Parmi la suite d’outils permettant une protection holistique d’un site web ou d’une application connectée à Internet, le WAF (ou Web Application Firewall) focalise son attention sur le trafic, entrant et sortant, lié à l’élément protégé. Comment fonctionne un WAF et quels sont les protocoles d’installation envisageables ?
Définition du WAF
L’objectif déclaré du WAF ou WAAP est de protéger les applications web par le biais de filtres surveillant et bloquant le trafic HTTP et HTTPS considéré comme malveillant. Le WAF agit dans les deux sens et interdit aussi bien la sortie de données non autorisées que l’entrée de trafic malveillant.

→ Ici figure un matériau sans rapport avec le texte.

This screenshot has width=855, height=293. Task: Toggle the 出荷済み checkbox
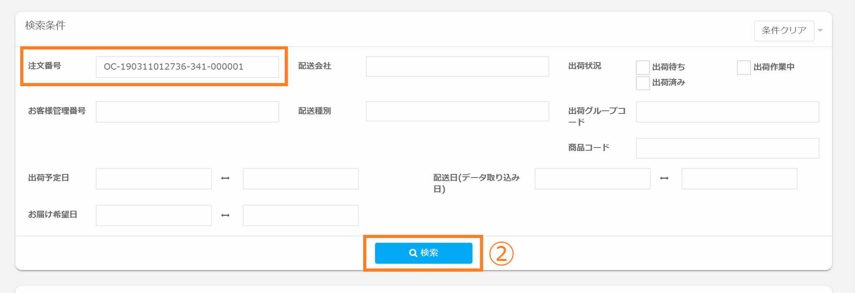pos(643,83)

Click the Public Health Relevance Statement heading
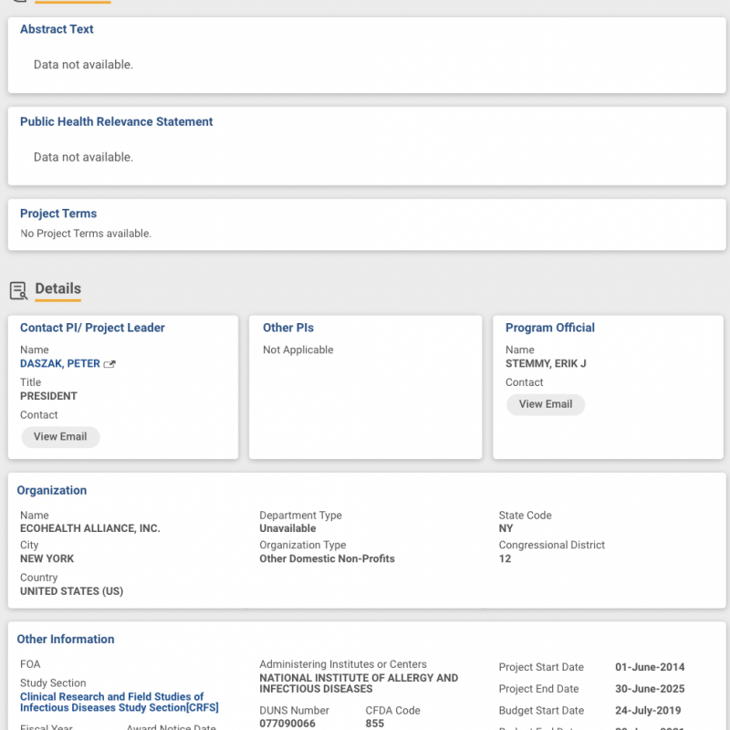pyautogui.click(x=116, y=121)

Le WAAP est placé en intermédiaire entre le client et le serveur web en tant que couche additionnelle de sécurité. Il peut ainsi combler certains oublis de la part des développeurs web au niveau de la sécurité, mais ne prétend pas remplacer les bonnes pratiques de sécurité lors de la phase de développement.
Un Web Application Firewall peut prendre différentes formes Logiciel, appareil voire service à la demande (SaaS) et se configure en fonction des politiques de sécurité déterminée par l’entité l’utilisant.
Fonctionnement d’un Web Application Firewall
Ce pare-feu applicatif doit rester à jour, étant donné que les menaces sont en constante évolution, une solution de sécurité qui n’est pas mise à jour régulièrement, peut devenir très rapidement obsolète en l’espace de quelques mois.
Quant à la configuration du WAF, elle dépend des politiques de sécurité de l’entreprise ou de l’institution. Un WAF est donc intégralement personnalisable. A chaque fois, l’idée est de distinguer le trafic malveillant du trafic jugé sûr.
Dans les faits, un WAF se comporte finalement comme un proxy inversé. En effet, le proxy permet de protéger le client (son identité sur la toile essentiellement). Ici, le WAF protège l’application face à des clients éventuellement malveillants. Il agit comme un bouclier atténuant les coups portés.
Liste bloquée et liste autorisée
Chaque entreprise dispose du choix de piloter son WAF comme elle l’entend. Mais dans la pratique, elle pourra opter entre deux grandes écoles :
- La liste bloquée (sécurité négative) ;
- La liste autorisée (sécurité positive).
La différence entre les deux cas est finalement un choix de philosophie. Dans le premier cas, l’entreprise laisse tout entrer sauf ce qu’elle sait déjà être néfaste ou qui ne répond pas aux exigences de sa politique de sécurité. Petit à petit, la base de données s’étoffe et ses filtres sont plus actifs. Si l’on devait résumer, on dirait que l’entreprise fonctionne à la confiance, sauf dans certains cas.
Dans le second, seules les adresses enregistrées en amont sont autorisées à pénétrer le réseau. Seul ce qui est explicitement autorisé peut effectivement franchir les filtres mis en place. Il en va de même pour les enregistrements sur les disques durs ; impossible, sauf si c’est autorisé en amont, ou sur un créneau horaire précis, sur un disque dur précis, etc. De la même façon, les logiciels ou les applications sont interdits de contact avec le réseau, sauf ceux autorisés explicitement via une procédure définie.
Comment mettre un WAF en place ?
Dans les faits, la mise en place d’un WAF peut se faire selon trois protocoles distincts :
- Mise en place sur le réseau ;
- Installation sur l’hôte ;
- Intégration au Cloud.
Le WAF basé sur le réseau
Généralement matériel, le WAF basé sur le réseau est installé localement. Le grand avantage de cette solution est la réduction de la latence. Côté inconvénients, on notera le coût, plus élevé, l’espace nécessaire, plus important et la maintenance régulière des équipements hardware.
Le Web application firewall basé sur l’hôte
Les deux avantages principaux d’un WAF basé sur le réseau sont liés aux coûts moindres à l’installation et aux possibilités plus larges de personnalisation grâce à une intégration totale du WAF dans le logiciel de l’application.
En contrepartie, la consommation de ressources est plus importante et la mise en œuvre s’avère bien plus complexe. Autre inconvénient potentiel ; les coûts de maintenance engendrant du temps d’ingénierie, qui au final, peut s’avérer couteux.
Le WAF basé sur le Cloud
La solution basée sur le Cloud se révèle souvent le meilleur compromis. Abordable et simple à la mise en œuvre, le WAF basé sur le Cloud est une solution clé en mains. Il s’agit d’un service de sécurité nécessitant un abonnement mensuel ou annuel et intégrant toutes les mises à jour face aux nouvelles menaces.
La limite, la responsabilité de la sécurité de l’entreprise est transférée à un tiers, ce qui peut potentiellement poser problème à certaines entreprises préférant garder la main sur l’intégralité des fonctions.